So, for a top level bit of code to pass arguments to lower level bits of code yo...

kbenson · on May 24, 2021

The only two things I use this for are for setting things that I consider runtime flags that I want honored throughout the instance of that applicaton run.

In the instance of dry run, I think it's far more important that it's correctly seen and honored than that globals should be avoided. I view dry run mode as a contract with the person running, and if I can avoid having to pass arguments along every time, and avoid having to got change the arguments of all the utility functions I call and then all their call sites, then that's a win because if that needs to be done to correctly honor that sometimes it won't be done and some worse solution will happen, if anything.

> but code passing arguments to other bits of code in the same language with environment variables seems odd.

I don't pass the environment variables around, they exist as part of the program state. if foo() calls bar(), I don't pass the environment variable to bar, it exists as a global flag, I just check for it in bar(). That's the benefit, it's a global and set at runtime.

The other benefit is that as an environment variable, it's inherited by child processes. Even if I system out to another utility script, I don't have to pass a debug flag their either, it's inherited as part of the environment the child runs in.

raziel2p · on May 24, 2021

In many programming languages, environment variables are a mutatable dictionary/map, which makes it the ultimate place to store global variables.

It's definitely my guilty go-to-hack when I'm not up for refactoring everything to be more functional and/or take a dry_run function parameter everywhere.

Buttons840 · on May 24, 2021

It's a global mutable map that multiple uncoordinated processes can change. If you want a global map, just make a global map. Or just make global variables, since the variable namespace itself is a map.

kbenson · on May 24, 2021

All that assumes you have some stuff to set up that global map, and that means that setup code is a requirement.

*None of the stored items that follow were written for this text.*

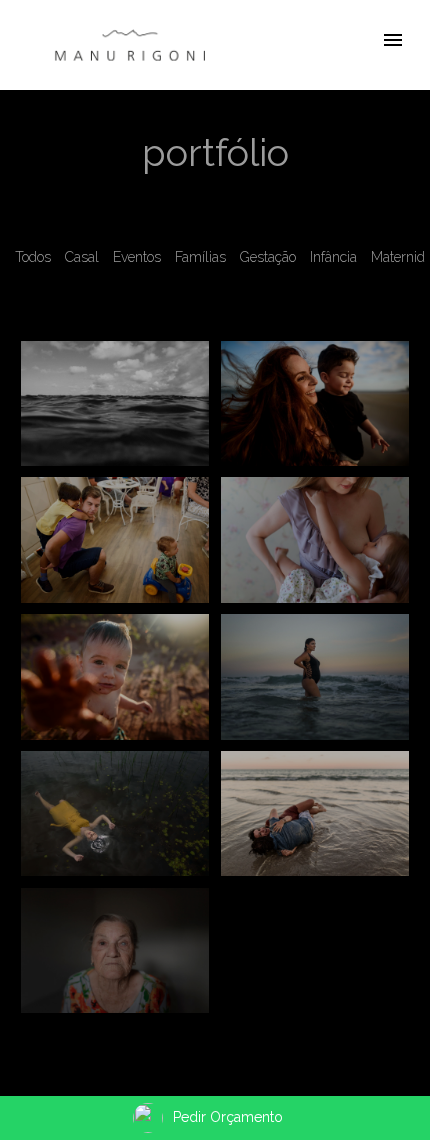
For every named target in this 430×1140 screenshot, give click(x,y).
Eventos (137, 257)
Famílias (200, 257)
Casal (82, 257)
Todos (33, 257)
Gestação (268, 257)
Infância (333, 257)
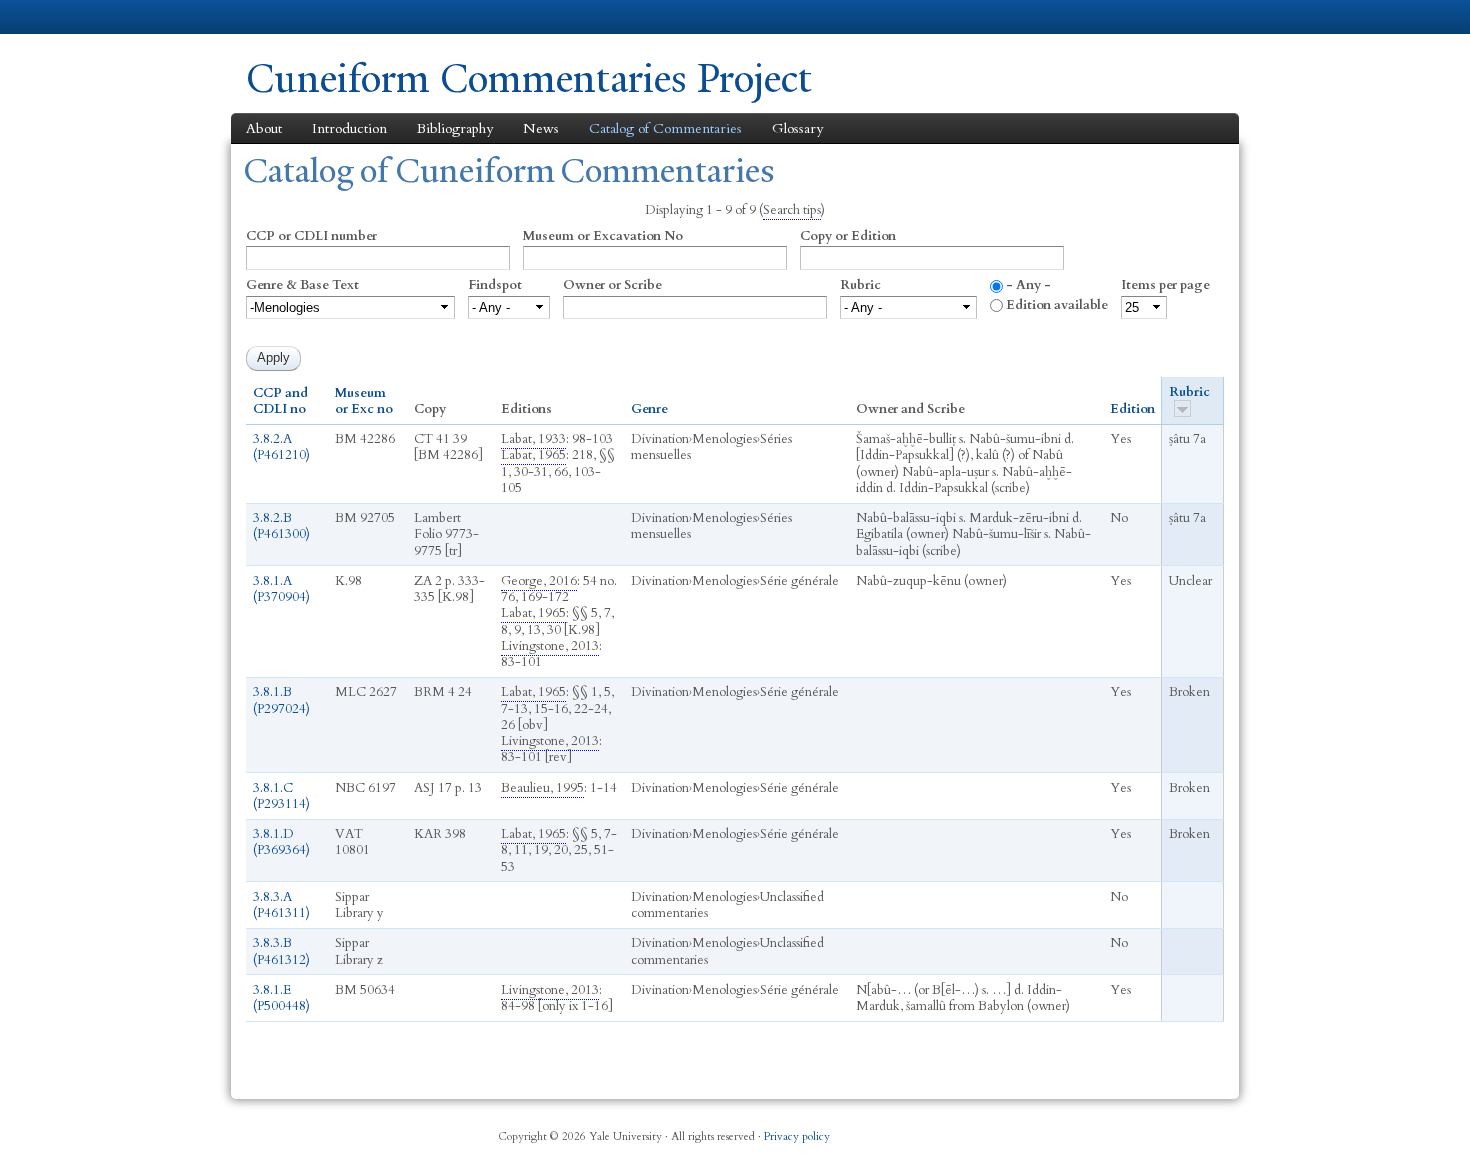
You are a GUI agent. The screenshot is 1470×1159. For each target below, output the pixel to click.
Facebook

I end up writing lots of library code. Sometimes that library code is called from within a command line utility I created, sometimes it's called from a web service, sometimes it's just a small driver script because I'm not developing or testing the utility, but the library code itself.

I can make that include to set up the shared global and try to make sure it's included in all instances and all ways I want to use the code, or make all the call sites resilient to it not existing, or I can just use the included OS mechanism for doing this and since that's always available, I get it for free.

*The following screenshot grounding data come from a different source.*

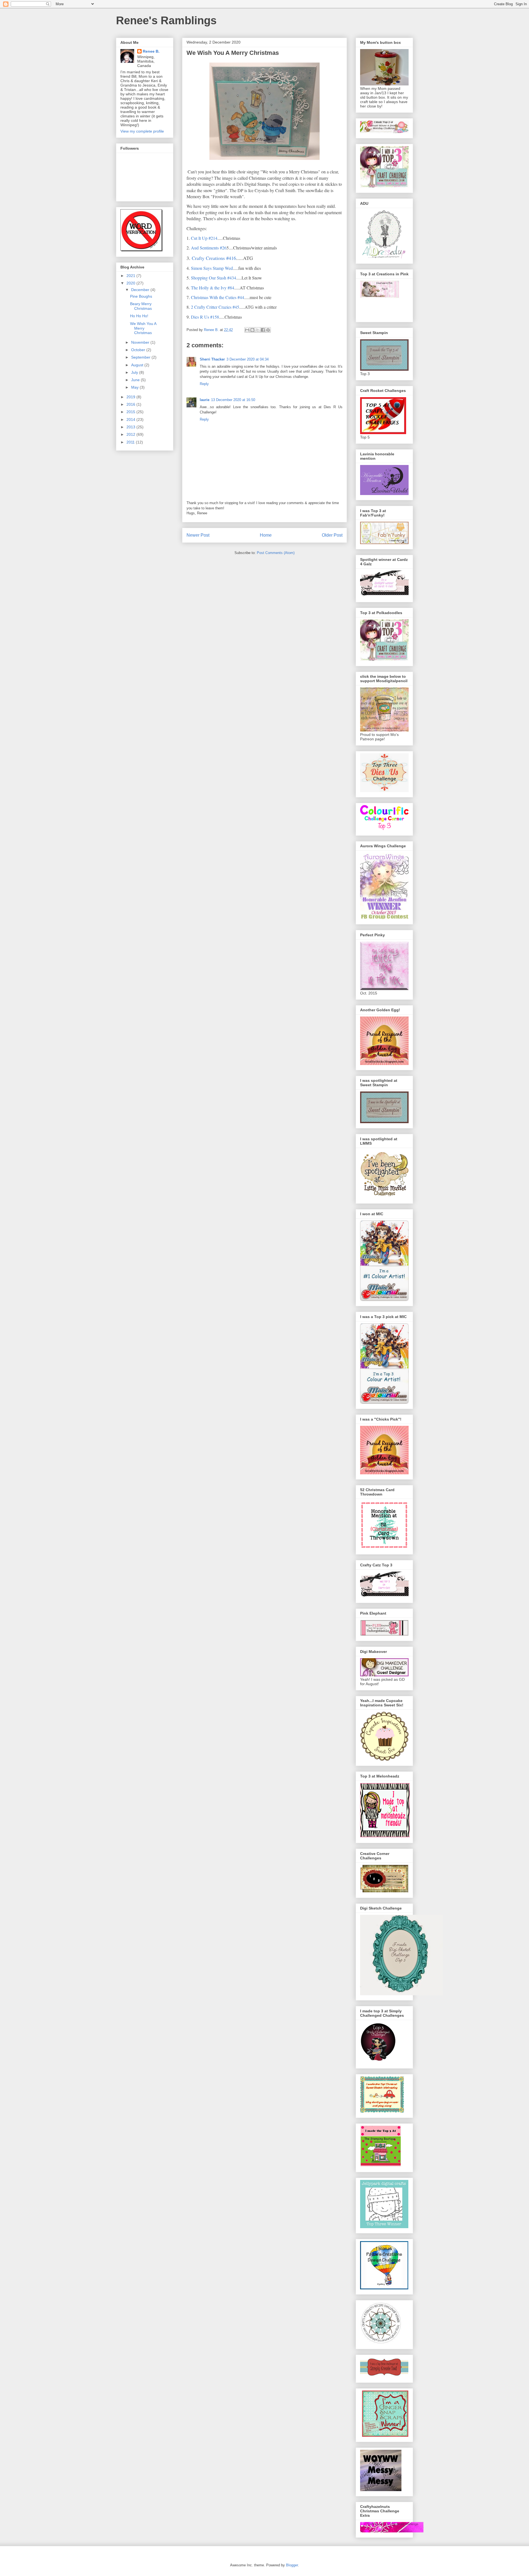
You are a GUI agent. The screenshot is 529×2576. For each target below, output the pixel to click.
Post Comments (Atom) (276, 553)
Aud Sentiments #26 (208, 248)
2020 (131, 283)
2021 (131, 275)
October (138, 350)
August (137, 365)
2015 (131, 412)
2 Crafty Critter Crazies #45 (215, 307)
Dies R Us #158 (205, 317)
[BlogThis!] (252, 330)
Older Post (332, 535)
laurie (204, 400)
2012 (131, 434)
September (141, 357)
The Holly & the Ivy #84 (212, 288)
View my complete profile (142, 131)
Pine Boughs (141, 296)
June (136, 380)
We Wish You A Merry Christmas (143, 328)
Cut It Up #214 (203, 238)
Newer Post (198, 535)
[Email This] (247, 330)
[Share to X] (257, 330)
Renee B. (151, 51)
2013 (131, 427)
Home (266, 535)
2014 (131, 419)
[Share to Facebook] (263, 330)
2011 (131, 442)
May (135, 387)
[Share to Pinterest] (268, 330)
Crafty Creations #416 (214, 258)
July (135, 372)
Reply (204, 384)
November (140, 342)
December (140, 289)
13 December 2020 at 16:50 (233, 400)
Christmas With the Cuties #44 (217, 297)
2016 (131, 404)
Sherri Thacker (212, 359)
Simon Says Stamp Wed (212, 268)
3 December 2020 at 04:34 (247, 359)
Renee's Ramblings (166, 20)
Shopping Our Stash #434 (213, 278)
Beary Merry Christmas (141, 306)
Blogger (292, 2565)
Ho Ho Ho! (139, 316)
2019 (131, 397)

Also, dry run mode isn't necessarily something you want set in a config. It's generally something you run once or twice prior to running for real (the normal case) or while in development/debugging. It's not something you would want to set in code and accidentally forget and push live, and generally a good dry run mode will look like it succeeded without actually succeeding, mocking responses that would fail along the way, because you aren't testing one small thing you're testing a workflow of some sort generally which has a few steps.

That said, I fully admit the trade-off might go a different way for different languages. Using a compiled strongly typed language may mean there's enough bits to check that you need to write a debug/dry run helper function to make it convenient, so there's not a lot lost by requiring setup in that as well. But for something like Perl (and I assume Python and Ruby and JS, to almost the same degree) where I can do:

    warn "Calling out to foo() with args: " . Dumper($args) if $ENV{DEBUG} and $ENV{DEBUG} >= 2;
    foo($args) if not $ENV{DRY_RUN};

and it will be completely valid, obvious and idiomatic with zero additional work, there's a real draw to using environment vars for these two specific cases (even if not for all config).

hnick · on May 25, 2021

Is this true on other OSs? On Windows at least env vars are inherited and will not change in a long running process if changed elsewhere.

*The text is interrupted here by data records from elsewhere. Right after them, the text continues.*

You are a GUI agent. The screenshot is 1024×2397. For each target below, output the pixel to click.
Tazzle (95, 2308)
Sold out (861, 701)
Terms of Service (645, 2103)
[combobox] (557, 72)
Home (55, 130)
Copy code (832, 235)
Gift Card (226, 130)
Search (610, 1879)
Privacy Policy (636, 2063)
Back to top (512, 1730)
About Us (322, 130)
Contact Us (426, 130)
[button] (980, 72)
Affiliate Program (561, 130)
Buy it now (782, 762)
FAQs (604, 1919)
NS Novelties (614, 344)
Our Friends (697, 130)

So you can do something like nuke $ENV{PATH} in your perl script and it'll apply to any subsequent child system() calls.

p_l · on May 25, 2021

on POSIX, environment variables is just a pointer to an array of pointers to NAME=VALUE strings, terminated with NULL.

The contents are private to a process, and the only method to modify them from outside the process is to have write access to process memory and change the pointer to the memory block.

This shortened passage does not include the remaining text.